Wzburzenie klerykałów
Autor tekstu:

Na froncie ateistycznym poruszenie.
Adam Szostkiewicz

Bilbordowa akcja środowisk laickich i ateistyczno-agnostycznych musiała mocno zaboleć różnej maści — jawnych, ukrytych i nieświadomych - klerykałów nad Wisłą, gdyż przystąpili do zdecydowanej kontrakcji. Hasło "Nie zabijam, nie kradnę, nie wierzę" jak widać, słychać i czuć, wywołało zarazem wściekłość fundamentalistów katolickich — jak to możliwe, że w kraju mającym być ich zdaniem przedmurzem rzymskiego chrześcijaństwa ktoś śmiał publicznie dokonać takiego coming out-jak i zdenerwowanie „katolików liberalnych", otwartych i nowoczesnych. Jak pisze m.in. red. A.Szostkiewicz, liberalny intelektualista, sztandarowy współpracownik tygodnika „Polityka" — odwołując się do autorytetu teologiczno-filozoficznego ks. dr. hab. Andrzej Draguły pisującego w „Więzi", „Rzeczpospolitej" i „Tygodniku Powszechnym" — na swoim blogu z hasłami trzeba uważać. ,,Nie zabijam, nie kradnę, nie wierzę" można jego zdaniem interpretować jako insynuację, że wierzący zabijają i kradną. Bądź, iż niewiara jest gwarancją zdrowia moralnego, a wiara zbrodnią, jak zabójstwo czy kradzież. Naprawdę iście kazuistyczna to konstrukcja myślowa mająca jak sądzę, deprecjację tej mniejszości — naszej mniejszości — która śmiała zasygnalizować w tak arogancki i jawny sposób swoje istnienie.

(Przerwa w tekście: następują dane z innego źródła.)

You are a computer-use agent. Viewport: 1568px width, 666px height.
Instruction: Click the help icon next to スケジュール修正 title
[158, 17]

I na koniec cytatów z A.Szostkiewicza — liberalnego i otwartego człowieka polskiego mainstreamu — warto przytoczyć zakończenie jego blogowego felietonu, jakże charakterystycznego dla dysputy nad obecnością ateistów i niewierzących w polskim życiu publicznym: "Kampanie ateistyczne są jednak wartościowe: każą wierzącym myśleć o wierze. Ale byłby jeszcze bardziej wartościowe, gdyby zmusiły i ateistów/racjonalistów do podobnej autorefleksji. Jak na razie, to chyba, pardon, pobożne życzenie" [ 1 ].

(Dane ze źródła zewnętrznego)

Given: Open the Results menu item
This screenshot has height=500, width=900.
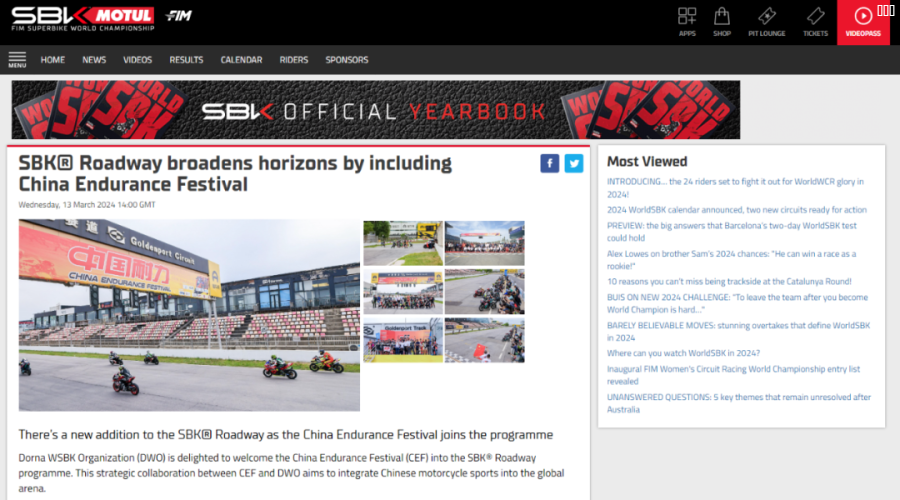Looking at the screenshot, I should 186,60.
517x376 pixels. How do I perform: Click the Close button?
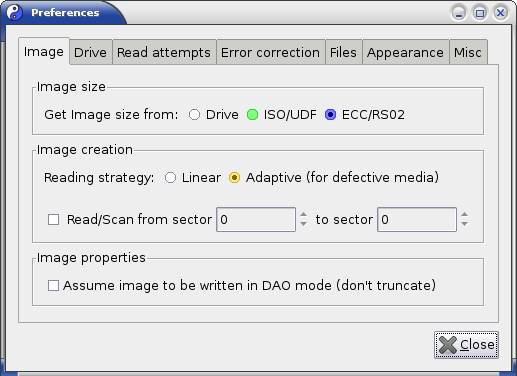coord(466,345)
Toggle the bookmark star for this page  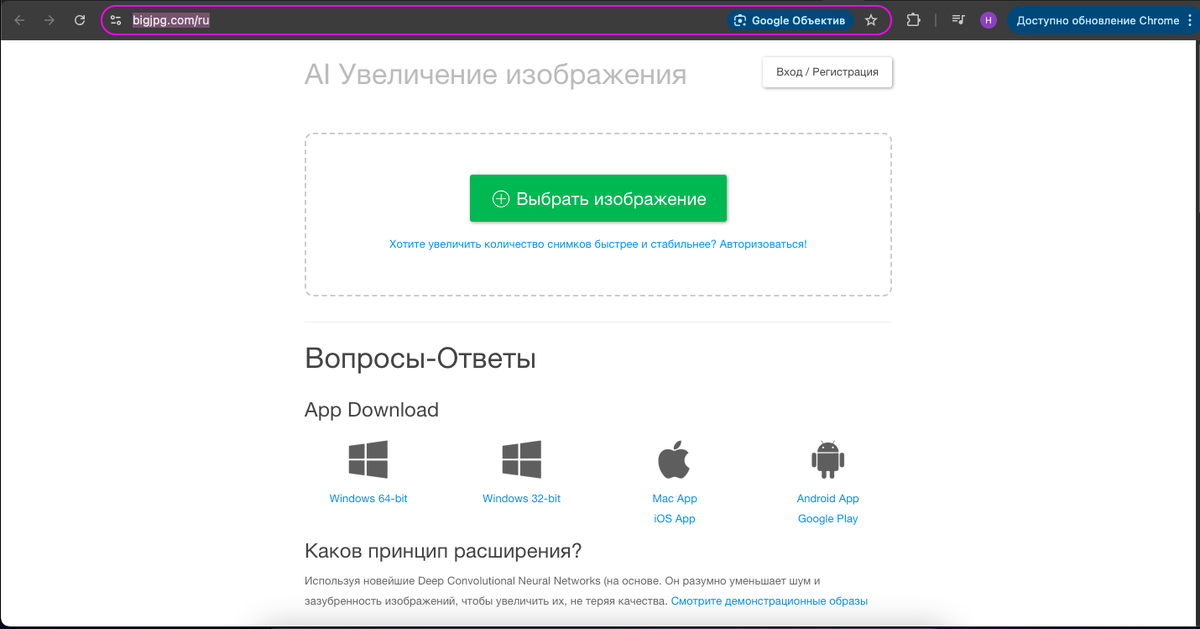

Ten nasz ateistyczno-agnostyczny coming out (drugi po pominiętej milczeniem liście ateistów, niewierzących i agnostyków  [ 2 ]) uświadamia Polsce klerykalnej kres ideowo-religijno-symbolicznej jedności Polski. Polak-katolik to symbol przebrzmiały, ostatecznie i nieodwołalnie. Jest XXI wiek i ludzie (zresztą jak zawsze) muszą — z tytułu bycia osobą — prezentować swoją inność: nie tylko tą widoczną wprost — język, rasa, wzrost, kolor włosów, kształt twarzy itd. I stąd pewnie ten przypływ agresji słownej, posądzenia o niecne zamiary, reinterpretacja (na własną korzyść) podstawowej idei niesionej przez owe bilbordy i hasła na nich umieszczone.

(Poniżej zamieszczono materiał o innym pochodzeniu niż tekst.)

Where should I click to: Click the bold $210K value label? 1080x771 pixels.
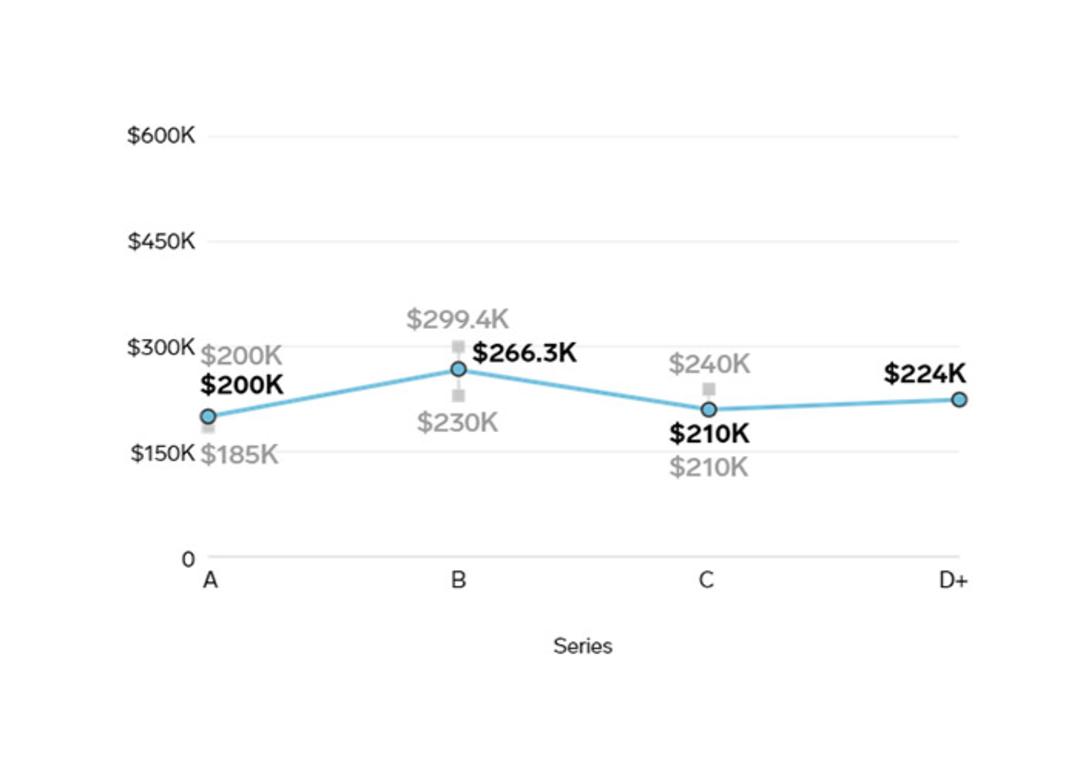pos(709,433)
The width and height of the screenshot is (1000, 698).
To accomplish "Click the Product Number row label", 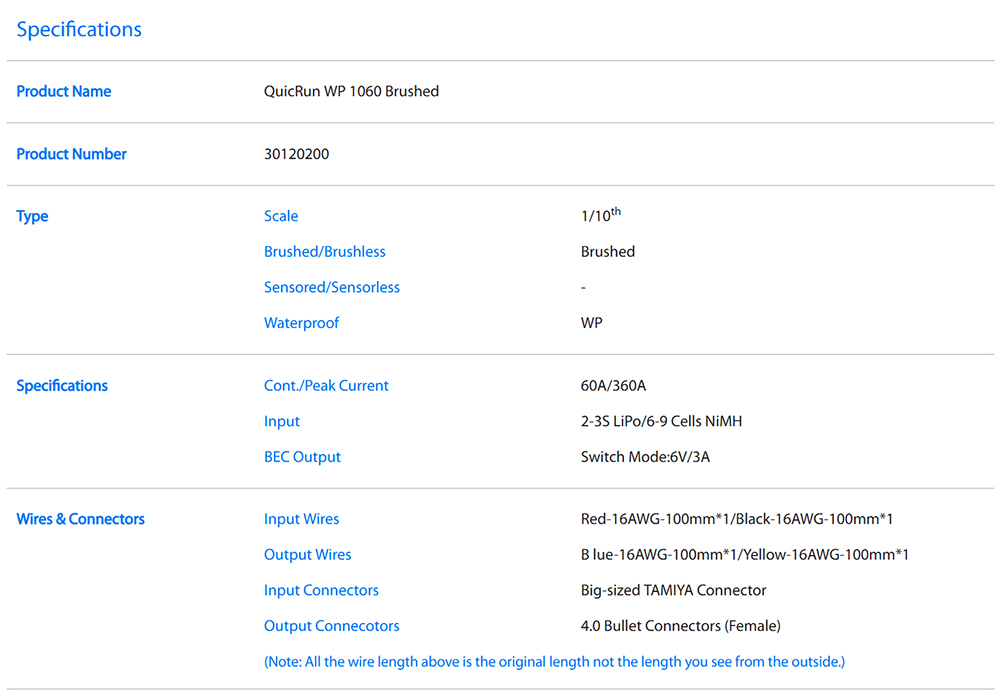I will 72,154.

W Polsce opresja wiary katolickiej (i wszystkiego co z tym formalnie i nie formalnie się wiąże) jest tym dokuczliwsza, że instytucja religijna będąca emanacją tej wiary jest wszechobecna. Kościół rzymski nad Wisłą jest dziś — jak ktoś celnie zauważył — jak w PRL-u Polska Zjednoczona Partia Robotnicza; rząd rządzi, Partia (Kościół) kieruje, sprawuje wszechwładną (jurydyczną i poza ustrojową) pieczę, inspiruje i nadaje ideowy wyraz. Ta wszechobecność jest dla osób niewierzących opresyjna, zniewalająca, napastliwa i poniżająca zarazem. Widać, że środowiska związane z Kościołem tego nie rozumieją, albo — nie chcą zrozumieć.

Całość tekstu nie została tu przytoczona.